A Look at the Music and Performances
That said, Phoenix clearly knows this character inside out by now. His posture is even more disconcerting this time; the actor is still shockingly gaunt, but the way he carries himself speaks to a body that has endured a life of abuse (something as simple as uneven shoulders can go a long way). When Arthur decides to embrace the “Joker” part of himself, this posture changes, almost fixing itself, as Phoenix sprawls out across the screen, luxuriantly, comfortably, and confidently – usually with a cigarette in hand. However, he never loses Arthur's inherent goofiness even when putting on this front. As the Joker slips between forms of presentation, his accent slips as well, going from British to American Southern and back, as if he can't quite figure out who (or what) he wants to be.
But if Joker: Folie à Deux has a not-so-secret weapon, it's Lady Gaga’s rendition of Harley Quinn, whose fascination with Arthur is the film's very foundation. It's a shame the movie never quite allows its musical elements to bloom (the energy of these segments only goes so far), because affording Gaga the chance to run the emotional and tonal gamut would have likely resulted in one of the greatest feats of screen acting modern Hollywood has seen. She even modulates her singing voice between the real Lee (an unprofessional who belts with an uneven passion) and Arthur's imagined version of her, whose singing is more, well, Gaga-esque. Sadly, she’s constrained by a subtle performance in a film that's anything but.
The Verdict
Joker, though scattered in its politics and committed to aping other, better filmmakers, at least had unifying visual and thematic motifs. It felt complete, albeit cobbled together. Joker: Folie à Deux departs from this approach – initially for better, though eventually for worse. Its more considered frames and character dynamics set the stage for musical romance that never blossoms – visually, acoustically, emotionally – giving way to a sequel weighed down entirely by its predecessor, despite how hard it tries to escape its orbit.
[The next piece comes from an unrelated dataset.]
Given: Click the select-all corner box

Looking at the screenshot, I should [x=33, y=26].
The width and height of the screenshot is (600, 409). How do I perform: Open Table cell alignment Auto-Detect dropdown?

The worst thing about Joker: Folie à Deux is its unfulfilled potential. It begins with the promise of a novel approach to the Joker and Harley Quinn, placing them in a world where the opposite of cruelty is musical romance. Unfortunately, the DC sequel gets bogged down by a lengthy courtroom saga, which not only keeps the dazzling Lady Gaga away from the spotlight, but centers the movie entirely around its own predecessor, without doing or saying anything new.